The Nearly Everyone Does This Approach

If you are great with controlling when needed and allowing others to control an experience, then the traditional path of least resistance outlook on ggplot will do just fine!

You can in many circumstances combine manual and prepackaged themes together. The extent to which you can do this often varies by theme. In any case, let’s see the fivethirtyeight theme with some manual edits.

ggplot(top10_income_data, aes(x = reorder(Location, -Lower_2000),
                              y = Lower_2000, 
                              fill = Lower_2000)) +
       geom_bar(position = 'dodge',
                stat = "identity") +
       scale_fill_viridis_c() +
       theme_fivethirtyeight() +
       theme(axis.text.x = element_text(angle = 45,
                                        vjust = 0.5),
             legend.position = "right",
             legend.direction = "vertical") +
       xlab("Top 10 Cities and States") +
       ylab("Average Income in 2000 Lower Class") +       
       guides(fill=guide_legend(title="Income"))

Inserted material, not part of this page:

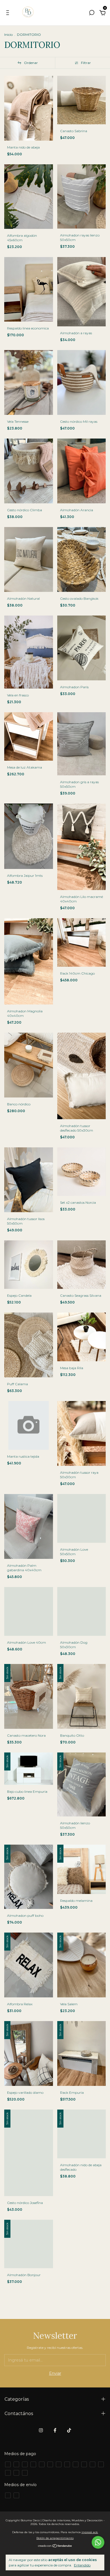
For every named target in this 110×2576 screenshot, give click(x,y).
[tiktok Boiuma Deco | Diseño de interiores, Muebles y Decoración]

Or sometimes controlling the text itself is nice too but we’ll cover that soon. In the meantime, here’s a preview

ggplot(top10_income_data, aes(x = reorder(Location, -Lower_2000),
                              y = Lower_2000, 
                              fill = Lower_2000)) +
       geom_bar(position = 'dodge',
                width = 0.9,
                stat = "identity",
                color = "#FFFFFF") +
       geom_richtext(aes(label = Location),
                     color = "#FFFFFF",
                     position = position_dodge(width = 0.9), 
                     hjust = 0,
                     vjust = -0.1,
                     angle = 45,
                     fontface = "bold",
                     show.legend = FALSE) +
       scale_fill_gradient(low = "#52bf90",
                           high = "#317256") +
       theme_minimal() +
       theme(axis.text.x = element_blank(),
             axis.title = element_text(size = 14,
                                       face = "bold"),
             legend.position = "right",
             legend.direction = "vertical",
             panel.grid.minor.x = element_blank(),
             panel.grid.minor.y = element_line(),
             panel.grid.major.x = element_blank(),
             panel.grid.major.y = element_line()) +
       xlab("Top 10 Cities and States") +
       ylab("Average Income in 2000 Lower Class") +       
       guides(fill = guide_legend(title = "Income",
                                  reverse = TRUE)) + 
       expand_limits(x=c(0,14), 
                     y=c(0, 60))


  1. This includes opening up the data set and viewing a corresponding codebook if available.↩︎

  2. While you’ve likely heard it before many many many times, it is generally unethical, not to mention statistically destructive to throw out any data without using proper methodology and reasoning↩︎

  3. or you can use slice_min() for the lowest values↩︎

  4. We can actually do this in many ways. This particular method is called the data.table approach.↩︎

  5. For some reason↩︎